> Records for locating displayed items
┌────────

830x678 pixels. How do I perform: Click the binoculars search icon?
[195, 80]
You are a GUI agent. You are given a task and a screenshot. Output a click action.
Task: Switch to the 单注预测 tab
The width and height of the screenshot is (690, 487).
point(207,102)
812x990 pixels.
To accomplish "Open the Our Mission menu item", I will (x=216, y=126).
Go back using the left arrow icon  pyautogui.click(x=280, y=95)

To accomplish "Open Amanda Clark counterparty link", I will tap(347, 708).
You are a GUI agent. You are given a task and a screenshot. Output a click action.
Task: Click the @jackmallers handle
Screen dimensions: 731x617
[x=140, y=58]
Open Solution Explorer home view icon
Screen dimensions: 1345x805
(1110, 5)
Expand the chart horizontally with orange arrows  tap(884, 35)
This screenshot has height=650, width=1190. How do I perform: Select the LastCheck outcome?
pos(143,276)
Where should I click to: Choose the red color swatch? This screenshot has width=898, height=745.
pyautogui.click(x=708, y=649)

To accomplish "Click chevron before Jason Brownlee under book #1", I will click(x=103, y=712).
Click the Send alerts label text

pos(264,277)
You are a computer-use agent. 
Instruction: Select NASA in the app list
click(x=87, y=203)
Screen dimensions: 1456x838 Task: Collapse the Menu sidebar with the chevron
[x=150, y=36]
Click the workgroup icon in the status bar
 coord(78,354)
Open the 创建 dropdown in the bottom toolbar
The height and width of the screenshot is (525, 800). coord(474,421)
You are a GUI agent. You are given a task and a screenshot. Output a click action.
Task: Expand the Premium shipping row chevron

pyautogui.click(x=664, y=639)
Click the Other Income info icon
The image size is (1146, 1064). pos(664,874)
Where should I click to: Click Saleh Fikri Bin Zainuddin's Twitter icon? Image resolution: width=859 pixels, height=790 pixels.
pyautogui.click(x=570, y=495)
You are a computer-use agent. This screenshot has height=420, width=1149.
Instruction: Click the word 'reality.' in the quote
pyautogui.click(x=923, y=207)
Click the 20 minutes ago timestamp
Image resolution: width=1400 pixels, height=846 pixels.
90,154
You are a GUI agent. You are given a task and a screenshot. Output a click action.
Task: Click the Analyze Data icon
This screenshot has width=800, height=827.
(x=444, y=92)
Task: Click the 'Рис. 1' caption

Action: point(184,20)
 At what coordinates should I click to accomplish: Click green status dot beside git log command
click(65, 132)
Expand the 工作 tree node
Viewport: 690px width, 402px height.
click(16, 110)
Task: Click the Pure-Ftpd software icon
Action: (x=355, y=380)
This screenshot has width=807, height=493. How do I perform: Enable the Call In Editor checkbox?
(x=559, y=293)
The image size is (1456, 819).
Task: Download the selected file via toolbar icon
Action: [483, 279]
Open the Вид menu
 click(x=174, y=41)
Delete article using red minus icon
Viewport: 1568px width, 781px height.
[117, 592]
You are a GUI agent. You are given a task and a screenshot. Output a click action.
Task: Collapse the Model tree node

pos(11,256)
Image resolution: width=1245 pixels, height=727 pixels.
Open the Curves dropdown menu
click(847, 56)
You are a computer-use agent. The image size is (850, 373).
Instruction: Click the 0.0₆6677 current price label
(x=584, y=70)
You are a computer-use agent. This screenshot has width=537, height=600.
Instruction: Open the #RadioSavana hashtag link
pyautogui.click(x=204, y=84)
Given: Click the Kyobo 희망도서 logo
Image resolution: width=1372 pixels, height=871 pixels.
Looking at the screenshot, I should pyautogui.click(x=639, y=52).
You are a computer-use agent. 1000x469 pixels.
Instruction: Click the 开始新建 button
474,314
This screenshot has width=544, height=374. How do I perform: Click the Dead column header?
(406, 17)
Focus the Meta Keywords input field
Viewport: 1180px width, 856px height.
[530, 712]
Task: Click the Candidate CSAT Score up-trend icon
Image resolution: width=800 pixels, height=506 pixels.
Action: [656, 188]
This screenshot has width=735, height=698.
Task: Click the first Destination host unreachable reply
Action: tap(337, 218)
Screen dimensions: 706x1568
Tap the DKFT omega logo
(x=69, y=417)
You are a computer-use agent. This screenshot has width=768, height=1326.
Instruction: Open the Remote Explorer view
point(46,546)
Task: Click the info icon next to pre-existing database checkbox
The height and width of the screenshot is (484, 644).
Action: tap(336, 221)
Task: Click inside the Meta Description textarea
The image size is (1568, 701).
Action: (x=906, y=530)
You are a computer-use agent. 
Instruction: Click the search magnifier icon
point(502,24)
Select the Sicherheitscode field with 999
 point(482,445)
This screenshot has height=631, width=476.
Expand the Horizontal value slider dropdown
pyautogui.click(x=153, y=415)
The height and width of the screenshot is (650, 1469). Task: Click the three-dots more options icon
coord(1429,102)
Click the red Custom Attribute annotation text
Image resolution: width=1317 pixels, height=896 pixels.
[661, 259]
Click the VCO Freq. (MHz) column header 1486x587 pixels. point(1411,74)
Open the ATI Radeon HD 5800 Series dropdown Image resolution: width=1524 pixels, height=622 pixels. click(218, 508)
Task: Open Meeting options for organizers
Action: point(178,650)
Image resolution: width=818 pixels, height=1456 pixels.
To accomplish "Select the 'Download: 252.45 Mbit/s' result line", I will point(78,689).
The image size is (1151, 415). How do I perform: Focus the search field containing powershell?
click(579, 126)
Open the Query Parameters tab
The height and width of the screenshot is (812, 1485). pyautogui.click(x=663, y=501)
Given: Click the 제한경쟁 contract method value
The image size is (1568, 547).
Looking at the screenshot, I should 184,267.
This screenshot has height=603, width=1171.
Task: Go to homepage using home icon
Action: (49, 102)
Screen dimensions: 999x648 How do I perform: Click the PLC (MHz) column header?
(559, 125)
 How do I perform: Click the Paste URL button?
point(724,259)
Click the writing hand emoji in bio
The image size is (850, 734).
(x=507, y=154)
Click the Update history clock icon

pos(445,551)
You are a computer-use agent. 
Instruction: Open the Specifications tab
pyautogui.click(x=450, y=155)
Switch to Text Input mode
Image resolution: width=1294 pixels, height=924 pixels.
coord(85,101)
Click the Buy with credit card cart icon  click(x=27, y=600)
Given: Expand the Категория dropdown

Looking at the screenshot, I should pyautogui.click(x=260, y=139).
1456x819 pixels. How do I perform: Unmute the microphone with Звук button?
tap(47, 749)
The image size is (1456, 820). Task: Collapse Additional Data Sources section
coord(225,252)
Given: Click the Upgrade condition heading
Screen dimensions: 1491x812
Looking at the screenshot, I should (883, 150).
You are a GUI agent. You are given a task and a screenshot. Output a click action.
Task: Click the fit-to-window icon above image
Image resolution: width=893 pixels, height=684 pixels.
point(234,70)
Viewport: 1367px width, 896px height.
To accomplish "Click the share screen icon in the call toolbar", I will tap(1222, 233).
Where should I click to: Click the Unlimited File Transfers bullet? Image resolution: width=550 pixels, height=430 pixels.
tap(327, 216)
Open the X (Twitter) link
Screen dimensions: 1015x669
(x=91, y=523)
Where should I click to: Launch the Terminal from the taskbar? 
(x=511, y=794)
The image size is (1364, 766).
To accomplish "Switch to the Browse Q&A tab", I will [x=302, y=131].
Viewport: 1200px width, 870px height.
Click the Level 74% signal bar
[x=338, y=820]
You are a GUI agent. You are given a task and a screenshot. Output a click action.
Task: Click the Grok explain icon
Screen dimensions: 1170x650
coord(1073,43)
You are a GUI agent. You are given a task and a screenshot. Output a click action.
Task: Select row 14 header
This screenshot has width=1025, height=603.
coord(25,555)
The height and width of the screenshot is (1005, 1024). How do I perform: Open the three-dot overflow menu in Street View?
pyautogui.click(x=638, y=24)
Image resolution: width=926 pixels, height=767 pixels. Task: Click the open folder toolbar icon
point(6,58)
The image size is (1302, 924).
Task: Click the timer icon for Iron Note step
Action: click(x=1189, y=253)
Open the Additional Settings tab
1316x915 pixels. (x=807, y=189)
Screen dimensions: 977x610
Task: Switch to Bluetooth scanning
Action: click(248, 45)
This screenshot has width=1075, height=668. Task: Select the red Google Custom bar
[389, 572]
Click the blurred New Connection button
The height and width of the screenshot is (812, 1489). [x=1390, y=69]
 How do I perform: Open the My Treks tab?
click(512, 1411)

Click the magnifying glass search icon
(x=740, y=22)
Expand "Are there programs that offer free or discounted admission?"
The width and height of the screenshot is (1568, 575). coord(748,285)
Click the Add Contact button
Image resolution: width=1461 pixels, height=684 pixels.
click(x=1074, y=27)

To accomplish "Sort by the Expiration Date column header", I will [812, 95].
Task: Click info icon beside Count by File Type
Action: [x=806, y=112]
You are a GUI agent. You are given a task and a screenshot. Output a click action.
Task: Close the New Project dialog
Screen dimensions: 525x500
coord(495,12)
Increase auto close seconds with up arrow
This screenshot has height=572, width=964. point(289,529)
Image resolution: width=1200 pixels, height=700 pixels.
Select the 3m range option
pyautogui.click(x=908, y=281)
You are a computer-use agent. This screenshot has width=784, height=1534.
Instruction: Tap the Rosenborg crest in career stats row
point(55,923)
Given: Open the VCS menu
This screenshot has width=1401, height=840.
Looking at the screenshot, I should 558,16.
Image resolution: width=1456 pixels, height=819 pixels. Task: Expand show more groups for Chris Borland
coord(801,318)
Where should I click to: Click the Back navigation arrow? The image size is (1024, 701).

└────────

> Task objective
Reproduce verbatim everything from the start of the material down to and including the line that contains "point(207,102)".

> Output
830x678 pixels. How do I perform: Click the binoculars search icon?
[195, 80]
You are a GUI agent. You are given a task and a screenshot. Output a click action.
Task: Switch to the 单注预测 tab
The width and height of the screenshot is (690, 487).
point(207,102)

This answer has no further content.